§ **Task brief**:
Word for word, transcribe the material below from its first line to the line with "454x265 pixels.", both included.

§ **Given entries**:
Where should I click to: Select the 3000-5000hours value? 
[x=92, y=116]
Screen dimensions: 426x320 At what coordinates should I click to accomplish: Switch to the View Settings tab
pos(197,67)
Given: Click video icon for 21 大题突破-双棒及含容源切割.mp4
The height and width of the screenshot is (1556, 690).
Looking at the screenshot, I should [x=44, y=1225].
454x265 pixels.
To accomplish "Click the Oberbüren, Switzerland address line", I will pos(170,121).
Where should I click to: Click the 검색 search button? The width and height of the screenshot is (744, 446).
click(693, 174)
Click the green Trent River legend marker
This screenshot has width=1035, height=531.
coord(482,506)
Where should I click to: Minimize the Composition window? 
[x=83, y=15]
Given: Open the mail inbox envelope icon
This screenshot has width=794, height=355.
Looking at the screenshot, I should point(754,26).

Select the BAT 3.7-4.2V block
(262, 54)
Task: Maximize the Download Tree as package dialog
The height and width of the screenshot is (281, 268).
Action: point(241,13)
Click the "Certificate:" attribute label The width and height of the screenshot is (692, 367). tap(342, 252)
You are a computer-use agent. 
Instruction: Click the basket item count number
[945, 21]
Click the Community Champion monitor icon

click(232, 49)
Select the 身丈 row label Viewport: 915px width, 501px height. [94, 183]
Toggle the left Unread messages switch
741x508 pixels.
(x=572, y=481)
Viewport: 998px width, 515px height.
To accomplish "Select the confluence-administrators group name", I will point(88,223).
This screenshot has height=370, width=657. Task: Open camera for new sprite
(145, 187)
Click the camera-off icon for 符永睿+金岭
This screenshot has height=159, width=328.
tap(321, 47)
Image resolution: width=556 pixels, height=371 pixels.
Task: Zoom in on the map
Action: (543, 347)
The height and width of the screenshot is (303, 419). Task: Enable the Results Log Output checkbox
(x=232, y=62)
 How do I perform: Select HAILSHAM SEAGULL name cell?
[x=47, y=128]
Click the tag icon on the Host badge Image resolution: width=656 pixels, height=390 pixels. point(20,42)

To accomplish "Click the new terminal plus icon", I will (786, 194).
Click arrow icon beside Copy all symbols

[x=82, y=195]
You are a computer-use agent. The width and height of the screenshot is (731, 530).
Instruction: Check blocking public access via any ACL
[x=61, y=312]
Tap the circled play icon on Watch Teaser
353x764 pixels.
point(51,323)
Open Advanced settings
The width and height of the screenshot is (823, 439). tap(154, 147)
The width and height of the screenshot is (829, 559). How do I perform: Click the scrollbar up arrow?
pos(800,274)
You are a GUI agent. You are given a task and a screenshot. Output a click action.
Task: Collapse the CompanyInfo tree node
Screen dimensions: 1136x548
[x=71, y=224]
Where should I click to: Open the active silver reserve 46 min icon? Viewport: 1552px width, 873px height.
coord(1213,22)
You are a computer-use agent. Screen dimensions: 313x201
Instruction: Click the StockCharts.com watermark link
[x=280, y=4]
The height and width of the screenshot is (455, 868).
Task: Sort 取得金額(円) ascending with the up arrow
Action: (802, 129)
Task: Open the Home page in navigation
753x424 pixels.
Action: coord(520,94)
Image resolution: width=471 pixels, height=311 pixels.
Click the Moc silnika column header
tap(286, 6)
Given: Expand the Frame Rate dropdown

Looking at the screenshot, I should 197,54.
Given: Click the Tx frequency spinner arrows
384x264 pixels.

§ **Response**:
Where should I click to: Select the 3000-5000hours value? 
[x=92, y=116]
Screen dimensions: 426x320 At what coordinates should I click to accomplish: Switch to the View Settings tab
pos(197,67)
Given: Click video icon for 21 大题突破-双棒及含容源切割.mp4
The height and width of the screenshot is (1556, 690).
Looking at the screenshot, I should [x=44, y=1225].
454x265 pixels.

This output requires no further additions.